What does model.eval() do for batchnorm layer?

liangstein · September 7, 2017, 3:54pm

Hi Everyone,
When doing predictions using a model trained with batchnorm, we should set the model to evaluation model. I have a question that how does the evaluation model affect barchnorm operation? What does evaluation model really do for batchnorm operations? Does the model ignore batchnorm?

smth · September 9, 2017, 3:46pm

During training, this layer keeps a running estimate of its computed mean and variance. The running sum is kept with a default momentum of 0.1.

During evaluation, this running mean/variance is used for normalization.

Reference: http://pytorch.org/docs/master/nn.html#torch.nn.BatchNorm1d

Joe1 · February 1, 2018, 6:39am

I got the same problem when I trained a model using BN layer. If I just need to test one image,the BN layer will affect the result because of the change of batch size?

SimonW · February 1, 2018, 6:58am

When evaluating you should use eval() mode and then batch size doesnt matter.

Joe1 · February 2, 2018, 9:20am

Thanks~ I have solved the problem~

synchro · February 22, 2018, 3:15am

Hey Soumith,
Maybe a trivial question:

Trained a model with BN on CIFAR10, training accuracy is perfect
Testing with model.train(True) will get 76% accuracy
Tesing with model.eval() will get only 10% with a 0% in pretty much every category.

Why is this? It should be the opposite, right? @smth

SimonW · February 22, 2018, 3:47am

How did you construct the BN layers?

synchro · February 22, 2018, 1:29pm

Standard way:

nn.BatchNorm2d(64)

Where 64 is the num of output filters of the previous layer.

SimonW · February 22, 2018, 4:48pm

That’s weird. Do you mind sharing your script?

synchro · February 23, 2018, 6:59pm

Hey Simon, sorry for being late.

The definition of the model is as follows, ignore the fact that hyper-params shoudn’t be defined in that way (it’s an old code). Any idea?

class Keras_Cifar2(nn.Module):
    def __init__(self, rank1, rank2):
        super(Keras_Cifar2, self).__init__()

        # hyperparams
        self.kern = 3  # for all layers
        self.filt_size1 = 32
        self.filt_size2 = 64
        self.filt_fc1 = 512
        self.num_classes = 10

        self.conv1 = nn.Conv2d(3, 32, 3, padding=1)
        self.conv2 = nn.Conv2d(32, 32, 3)
        self.conv3 = nn.Conv2d(32, 64, 3, padding=1)
        self.conv4 = nn.Conv2d(64, 64, 3)
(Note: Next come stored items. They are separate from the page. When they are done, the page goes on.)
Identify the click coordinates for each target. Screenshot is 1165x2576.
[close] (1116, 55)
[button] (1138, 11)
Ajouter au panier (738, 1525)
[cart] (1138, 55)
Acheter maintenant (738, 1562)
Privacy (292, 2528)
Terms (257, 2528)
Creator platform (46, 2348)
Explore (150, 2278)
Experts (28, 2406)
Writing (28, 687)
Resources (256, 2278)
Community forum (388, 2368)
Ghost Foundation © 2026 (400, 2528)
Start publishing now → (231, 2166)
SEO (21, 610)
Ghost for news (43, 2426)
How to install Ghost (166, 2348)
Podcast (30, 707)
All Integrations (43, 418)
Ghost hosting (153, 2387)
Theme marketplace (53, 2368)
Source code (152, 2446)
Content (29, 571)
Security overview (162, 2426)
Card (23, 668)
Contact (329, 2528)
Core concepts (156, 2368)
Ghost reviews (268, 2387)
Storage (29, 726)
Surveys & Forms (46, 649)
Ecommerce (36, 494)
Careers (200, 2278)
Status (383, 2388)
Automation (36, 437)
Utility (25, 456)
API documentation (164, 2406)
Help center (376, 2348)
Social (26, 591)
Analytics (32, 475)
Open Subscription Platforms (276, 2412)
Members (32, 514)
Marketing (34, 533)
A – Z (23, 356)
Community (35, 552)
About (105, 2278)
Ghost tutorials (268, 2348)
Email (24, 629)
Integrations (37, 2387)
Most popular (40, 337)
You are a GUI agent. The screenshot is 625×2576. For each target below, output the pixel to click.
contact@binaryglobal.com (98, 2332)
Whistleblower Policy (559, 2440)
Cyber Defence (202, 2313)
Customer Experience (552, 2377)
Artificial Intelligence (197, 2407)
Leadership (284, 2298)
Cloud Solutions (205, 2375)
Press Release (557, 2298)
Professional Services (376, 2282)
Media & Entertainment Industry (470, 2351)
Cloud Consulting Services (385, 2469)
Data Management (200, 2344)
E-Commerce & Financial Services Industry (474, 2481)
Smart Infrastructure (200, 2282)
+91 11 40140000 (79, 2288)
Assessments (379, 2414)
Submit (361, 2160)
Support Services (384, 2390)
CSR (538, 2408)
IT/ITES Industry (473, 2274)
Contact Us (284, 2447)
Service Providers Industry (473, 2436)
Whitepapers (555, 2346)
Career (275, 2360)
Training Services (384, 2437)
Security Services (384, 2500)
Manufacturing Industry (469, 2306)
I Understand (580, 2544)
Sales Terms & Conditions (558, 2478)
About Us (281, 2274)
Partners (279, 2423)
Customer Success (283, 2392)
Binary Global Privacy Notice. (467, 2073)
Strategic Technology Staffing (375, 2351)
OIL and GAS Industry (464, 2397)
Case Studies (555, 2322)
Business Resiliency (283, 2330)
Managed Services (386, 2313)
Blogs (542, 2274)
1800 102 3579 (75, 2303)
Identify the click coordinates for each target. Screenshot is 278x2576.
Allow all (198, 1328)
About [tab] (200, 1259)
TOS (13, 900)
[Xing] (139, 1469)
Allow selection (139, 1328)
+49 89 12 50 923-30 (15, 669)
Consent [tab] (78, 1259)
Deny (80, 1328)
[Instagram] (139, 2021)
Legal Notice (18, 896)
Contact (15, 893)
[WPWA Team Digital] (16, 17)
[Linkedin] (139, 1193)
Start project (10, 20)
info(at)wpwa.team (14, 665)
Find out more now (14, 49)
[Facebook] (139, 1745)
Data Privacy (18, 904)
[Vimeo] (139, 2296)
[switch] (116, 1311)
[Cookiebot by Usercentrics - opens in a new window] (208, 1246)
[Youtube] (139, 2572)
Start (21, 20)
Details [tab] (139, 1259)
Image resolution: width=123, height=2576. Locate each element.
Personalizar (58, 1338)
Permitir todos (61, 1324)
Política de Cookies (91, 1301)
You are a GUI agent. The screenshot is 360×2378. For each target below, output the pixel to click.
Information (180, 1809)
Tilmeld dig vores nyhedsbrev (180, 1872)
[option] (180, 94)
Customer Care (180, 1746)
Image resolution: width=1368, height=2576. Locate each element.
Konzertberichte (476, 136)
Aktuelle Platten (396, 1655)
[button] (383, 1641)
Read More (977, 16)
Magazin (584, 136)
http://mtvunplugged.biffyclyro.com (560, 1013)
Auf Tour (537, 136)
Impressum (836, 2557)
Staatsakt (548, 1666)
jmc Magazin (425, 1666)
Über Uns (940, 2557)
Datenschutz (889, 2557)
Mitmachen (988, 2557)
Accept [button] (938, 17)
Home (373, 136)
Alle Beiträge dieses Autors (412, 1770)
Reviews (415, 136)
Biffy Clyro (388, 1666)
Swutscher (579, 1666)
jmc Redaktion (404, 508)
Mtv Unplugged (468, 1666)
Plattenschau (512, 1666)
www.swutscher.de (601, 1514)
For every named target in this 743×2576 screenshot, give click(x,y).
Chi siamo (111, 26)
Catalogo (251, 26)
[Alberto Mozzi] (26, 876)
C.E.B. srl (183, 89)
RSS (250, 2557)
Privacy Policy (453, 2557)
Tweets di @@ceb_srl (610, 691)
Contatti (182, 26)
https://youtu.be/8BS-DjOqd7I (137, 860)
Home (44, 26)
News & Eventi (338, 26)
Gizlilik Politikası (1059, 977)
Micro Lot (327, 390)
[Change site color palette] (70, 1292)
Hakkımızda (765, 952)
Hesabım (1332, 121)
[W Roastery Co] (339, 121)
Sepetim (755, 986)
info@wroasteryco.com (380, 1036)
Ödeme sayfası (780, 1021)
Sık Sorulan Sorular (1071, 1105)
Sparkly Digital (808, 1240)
        self.pool = nn.MaxPool2d(2, 2)

        self.bn_1 = nn.BatchNorm2d(1)
        self.bn_2 = nn.BatchNorm2d(rank1)
        self.bn_3 = nn.BatchNorm2d(rank2)
        self.bn_4 = nn.BatchNorm2d(self.filt_fc1)
        self.bn_5 = nn.BatchNorm2d(self.num_classes)
        self.bn_6 = nn.BatchNorm2d(32)
        self.bn_7 = nn.BatchNorm2d(64)

        # decomposition
        self.cpdfc1 = nn.Conv2d(64, rank1, 1)
        self.cpdfc2 = nn.Conv2d(rank1, rank1, (6, 1))
        self.cpdfc3 = nn.Conv2d(rank1, rank1, (1, 6))
        self.cpdfc4 = nn.Conv2d(rank1, self.filt_fc1, 1)

        # conv2fc
        #self.conv2fc1 = nn.Conv2d(64, self.filt_fc1, 5)
        self.conv2fc2 = nn.Conv2d(self.filt_fc1, self.num_classes, 1)


    def forward(self, x):

        x = F.relu(self.conv1(x))
        x = self.bn_6(x)
        x = self.pool(F.relu(self.conv2(x)))
        x = self.bn_6(x)

        x = F.relu(self.conv3(x))
        x = self.bn_7(x)
        x = self.pool(F.relu(self.conv4(x)))
        x = self.bn_7(x)

        x = self.cpdfc1(x)
        x = self.bn_2(x)
        x = self.cpdfc2(x)
        x = self.bn_2(x)
        x = self.cpdfc3(x)
        x = self.bn_2(x)
        x = F.relu(self.cpdfc4(x))
        x = self.bn_4(x)
        x = self.conv2fc2(x)
        x = self.bn_5(x)

        x = x.view(-1, self.num_classes) 
        return x

SimonW · February 23, 2018, 7:13pm

You shouldn’t re-use BN layers. For example, here

self.bn_6 sees data from two different layers, but accumulating the values to the same running stats buffer. Then the running stats will be inaccurate and the performance will suffer in eval() mode. Make sure that each BN layer is used only at one place in the network.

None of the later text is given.